**Exercise goal**
Rewrite the records with every occurrence of "legend line" replaced by "legend entry", changing nothing else. Leave the pictures out of your answer.
--
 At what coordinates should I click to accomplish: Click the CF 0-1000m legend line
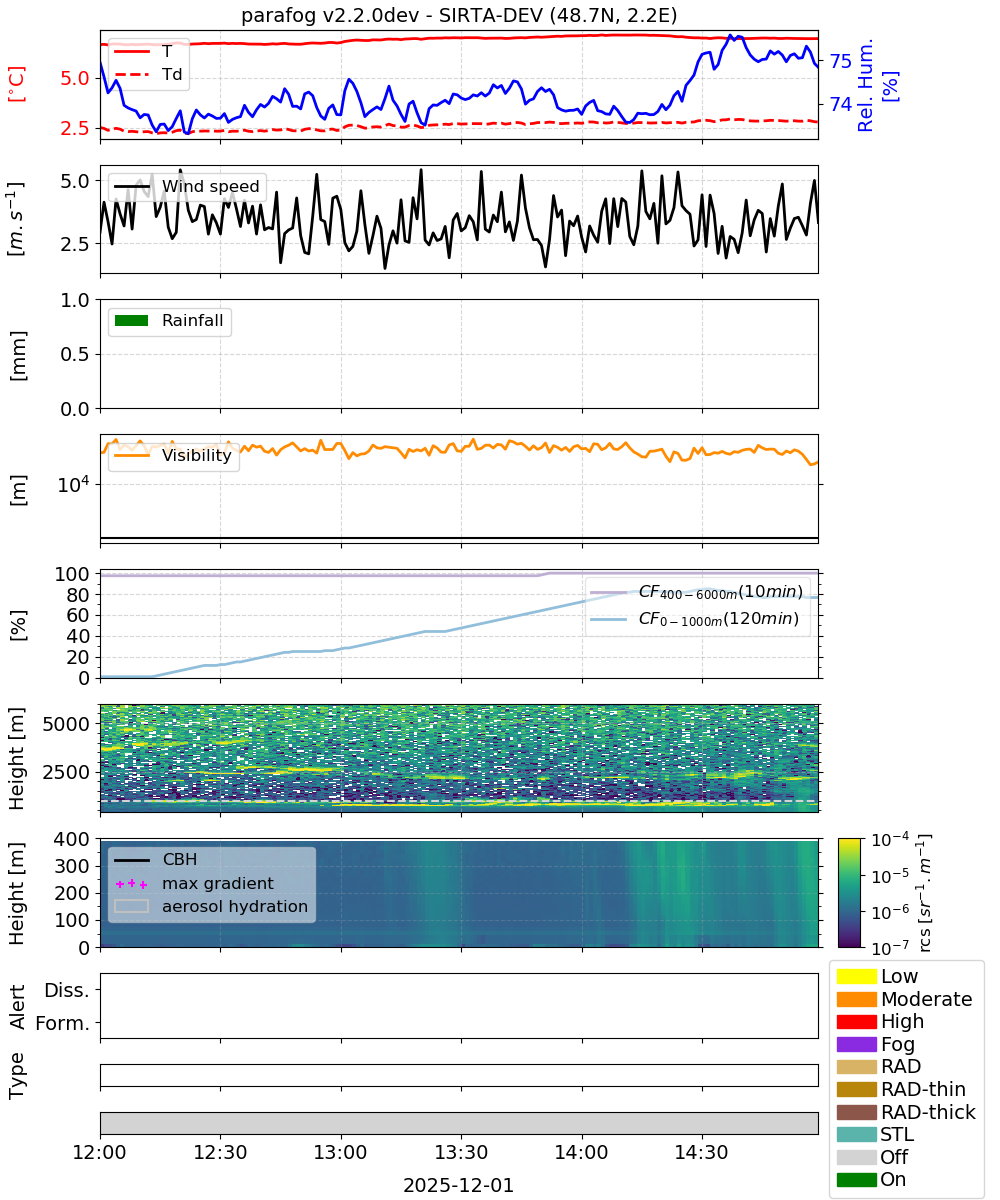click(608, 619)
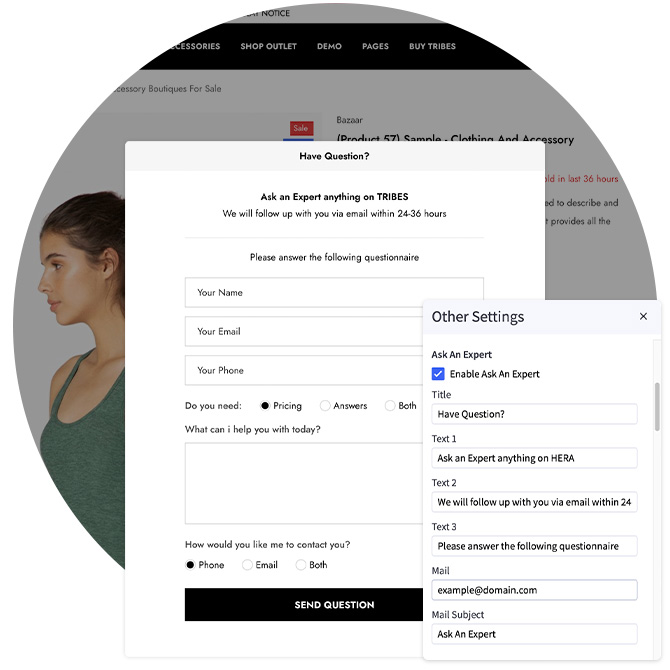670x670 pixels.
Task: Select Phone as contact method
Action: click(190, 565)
--
**Task result**
 At what coordinates should I click to accomplish: Click the CF 0-1000m legend entry
click(608, 619)
670x670 pixels.
Task: Select Phone as contact method
Action: click(190, 565)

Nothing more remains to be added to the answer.